PROBLEMS TO WORK ON:
**a)** Rewrite the entries, starting at the first one and ending at the line containing "biting (209, 160)", as a Markdown table with the columns Row and Entry line. Give one row per line and leave out blank lines.
**b)** Continue the forum question about slow grouped filtering with any() in dplyr from the point where it stops.

--- START QUOTED TEXT ---

If I want to group_by
and filter
those with any NA
or factor
value in a dataset, I want to use any
function within dplyr
but finding it slow to run for NAs
or factor
(but not for finding any numeric value). Example data:
library(tidyverse)
set.seed(10)
df <- data.frame( group = rep((paste("g", seq(1, 50000, 1), sep = "" )), each =500, length.out = 2500000),
binary = rbinom(2500000, 1, 0.5),
narow = rep(letters[1:26], each = 2, length.out = 2500000))
df <- df %>%
dplyr::mutate(narow = replace(narow, row_number() == 345 | row_number() == 77777, NA) )
str(df)
#'data.frame': 2500000 obs. of 3 variables:
#$ group : Factor w/ 5000 levels "g1","g10","g100",..: 1 1 1 1 1 1 1 1 1 1 ...
#$ binary: int 1 0 0 1 0 0 0 0 1 0 ...
#$ narow : Factor w/ 26 levels "a","b","c","d",..: 1 1 2 2 3 3 4 4 5 5 ...
Now lets group_by
and extract those groups with any
binary==1
:
system.time(
dfnew <- df %>%
group_by(group) %>%
filter(any(binary == 1))
)

--- END QUOTED TEXT ---
--- START PROVIDED ENTRIES ---

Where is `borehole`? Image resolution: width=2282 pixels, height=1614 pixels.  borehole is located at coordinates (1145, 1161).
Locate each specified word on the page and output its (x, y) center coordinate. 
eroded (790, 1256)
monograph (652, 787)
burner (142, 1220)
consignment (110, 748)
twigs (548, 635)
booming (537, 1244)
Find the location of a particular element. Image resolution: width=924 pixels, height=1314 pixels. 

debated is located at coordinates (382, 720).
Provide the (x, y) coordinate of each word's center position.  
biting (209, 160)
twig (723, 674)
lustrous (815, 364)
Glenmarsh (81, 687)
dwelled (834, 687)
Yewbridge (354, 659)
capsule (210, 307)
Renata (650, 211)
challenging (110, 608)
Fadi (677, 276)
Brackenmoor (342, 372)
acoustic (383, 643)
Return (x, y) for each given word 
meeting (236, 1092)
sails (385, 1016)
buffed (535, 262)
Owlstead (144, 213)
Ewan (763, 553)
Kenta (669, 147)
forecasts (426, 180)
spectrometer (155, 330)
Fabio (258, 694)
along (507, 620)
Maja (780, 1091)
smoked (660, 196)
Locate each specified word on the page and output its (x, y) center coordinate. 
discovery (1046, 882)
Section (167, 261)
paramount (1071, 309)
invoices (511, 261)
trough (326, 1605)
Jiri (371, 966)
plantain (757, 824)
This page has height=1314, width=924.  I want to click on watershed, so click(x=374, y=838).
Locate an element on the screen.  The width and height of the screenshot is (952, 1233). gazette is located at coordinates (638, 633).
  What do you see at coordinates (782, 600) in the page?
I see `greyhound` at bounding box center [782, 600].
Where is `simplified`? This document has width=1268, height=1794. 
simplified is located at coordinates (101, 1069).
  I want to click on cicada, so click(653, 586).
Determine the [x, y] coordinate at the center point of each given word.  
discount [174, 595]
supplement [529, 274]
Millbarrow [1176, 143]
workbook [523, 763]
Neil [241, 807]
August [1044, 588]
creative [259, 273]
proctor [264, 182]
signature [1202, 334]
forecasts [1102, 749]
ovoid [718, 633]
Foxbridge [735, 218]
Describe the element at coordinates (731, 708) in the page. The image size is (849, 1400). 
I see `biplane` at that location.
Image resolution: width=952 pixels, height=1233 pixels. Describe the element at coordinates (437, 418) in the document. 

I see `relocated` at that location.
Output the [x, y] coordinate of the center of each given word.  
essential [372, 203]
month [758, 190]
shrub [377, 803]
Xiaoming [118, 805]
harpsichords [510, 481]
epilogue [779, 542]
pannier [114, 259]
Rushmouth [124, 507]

--- END PROVIDED ENTRIES ---

WRITTEN ANSWERS:
**a)**
| Row | Entry line |
|---|---|
| 1 | Where is `borehole`? Image resolution: width=2282 pixels, height=1614 pixels.  borehole is located at coordinates (1145, 1161). |
| 2 | Locate each specified word on the page and output its (x, y) center coordinate.  |
| 3 | eroded (790, 1256) |
| 4 | monograph (652, 787) |
| 5 | burner (142, 1220) |
| 6 | consignment (110, 748) |
| 7 | twigs (548, 635) |
| 8 | booming (537, 1244) |
| 9 | Find the location of a particular element. Image resolution: width=924 pixels, height=1314 pixels.  |
| 10 | debated is located at coordinates (382, 720). |
| 11 | Provide the (x, y) coordinate of each word's center position.   |
| 12 | biting (209, 160) |

**b)**
# user system elapsed
# 0.1 0.0 0.1
This runs quickly but when I do the same thing for finding any NAs
it is very slow (I have a much bigger dataset):
system.time(
dfnew <- df %>%
group_by(group) %>%
filter(any(is.na(narow)))
)
# user system elapsed
# 5.25 8.49 13.75
This seems extremely slow considering it is quick for the previous code which is very similar (1 vs 13.75s). Is this to be expected or am I doing something wrong? I would like to continue to use any
function as I find it intuitive.
EDIT
It seems to go beyond just NAs
. If I filter
any
factor variable I get a slow response too:
system.time(
dfnew <- df %>%
group_by(group) %>%
filter(any(narow == "a"))
)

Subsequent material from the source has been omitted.